I disconnected with a mumbled swear and started to pace, my mind racing. Where would my father go? Rouse was right about one thing, Felonius Chance was cagey. He was cagey enough, in fact, to do exactly what nobody expected him to do.

He couldn’t take a flight anywhere. The feds would be onto him in a heartbeat. They’d also have the bus lines and train stations covered. He couldn’t use the ID they’d given him, and he couldn’t use his real name. He’d have to sink into the background…become white noise.

He’d gone south before, burying himself in the Bayou. The Marshals would no doubt expect him to go an entirely different direction this time. Maybe travel north, crossing the border into Canada.

I shook my head, grabbing my cell phone. My father would follow his initial instincts to get lost somewhere nobody wanted to look for him. But first, he’d want to touch base with me, because I’d told him I’d be really mad if he got himself lost again without finding a way to notify me. I thought I knew what form that notification would take. It was a long shot, but at least it was a place to start.

I quickly dialed Cal’s number and headed into my closet to pack.

He answered on the fifth ring, right before I gave up and disconnected. “Hey, Felicity. We still on for dinner Saturday?”

Heat filled my cheeks at the reminder. I’d been bleaching a lot of brain cells over the last few days, trying to forget about that date. I had no idea what I’d been thinking when I’d agreed to have dinner with my way-too-tempting PI. I was sooo not ready to get into an emotional clinch with Cal Amity. “Probably not. I need to hire you again.”

“Oh? Are you in trouble?”

I told him about my father disappearing.

I pictured his stern, implacable expression in the silence that followed. “Why would he run away from witness protection? Does he not understand how dangerous Ruchoff is?”

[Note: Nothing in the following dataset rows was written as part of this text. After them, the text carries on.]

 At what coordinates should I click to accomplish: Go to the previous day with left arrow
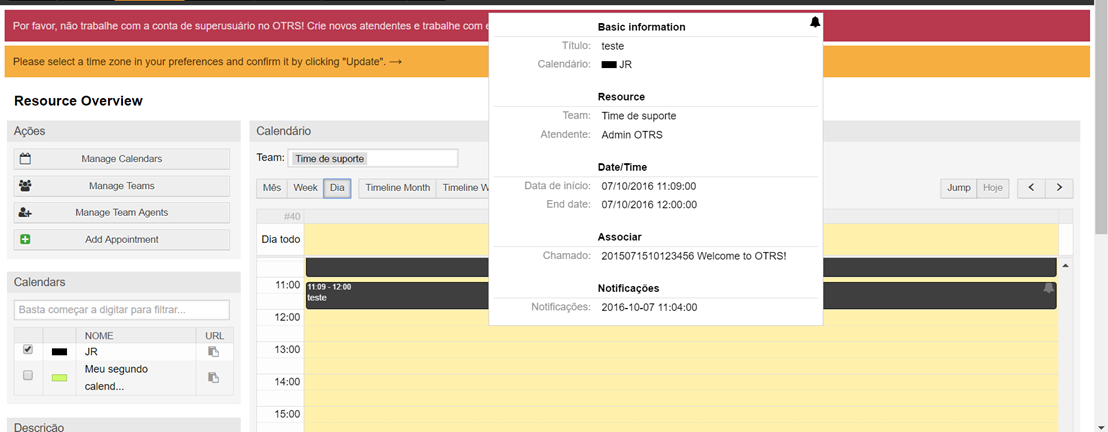(1031, 188)

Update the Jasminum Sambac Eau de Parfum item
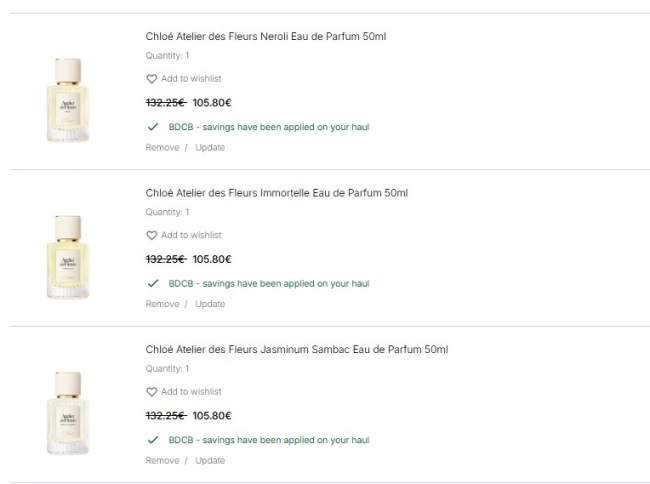click(x=210, y=461)
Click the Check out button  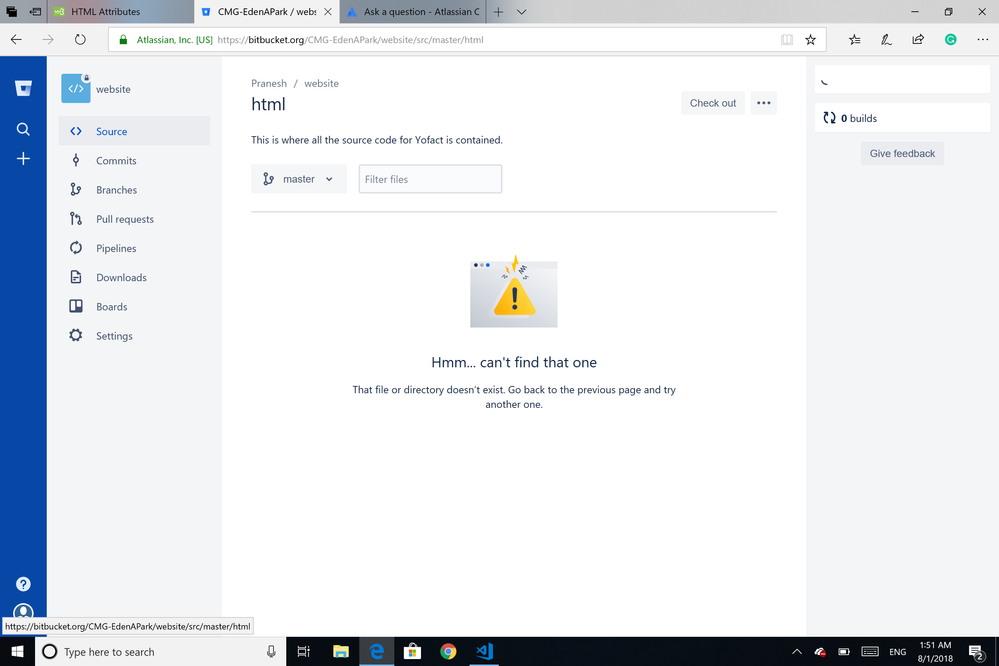coord(712,103)
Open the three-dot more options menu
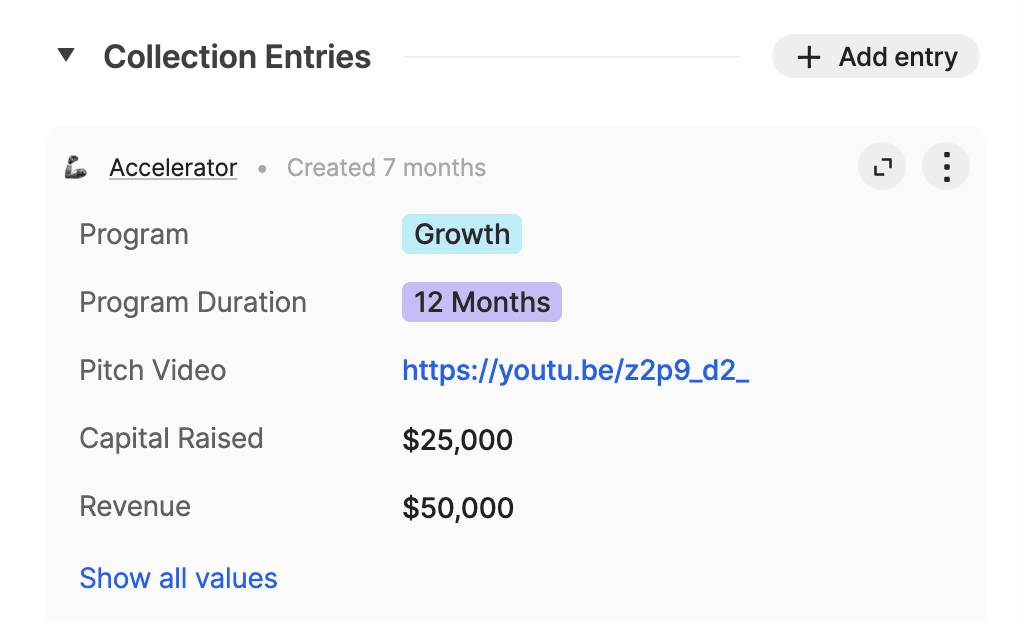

“He understands completely, which is why he probably ran. If he testifies against the mob, they won’t stop until they kill him.”

“They’re not going to believe he won’t talk. As long as he’s alive, he’s a threat.”

I swallowed the fear Cal’s unbending observation caused. “That’s why we need to find him, Cal. We need to try to make him see reason.”

“Do you have any idea where he might be?”

Finally, I thought, a man who knew how to ask a proper question without something ugly dangling at the end of it. “I think I might. Or at least I know where he might leave me a message for me.”

“Where?” Movement noises told me Cal was jumping into action. I smiled. I really loved a man of action—especially one with bedroom eyes the color of the ocean and silky midnight-colored hair.

“Pack your shorts and sunscreen, Cal. You and I are heading back to Bent.”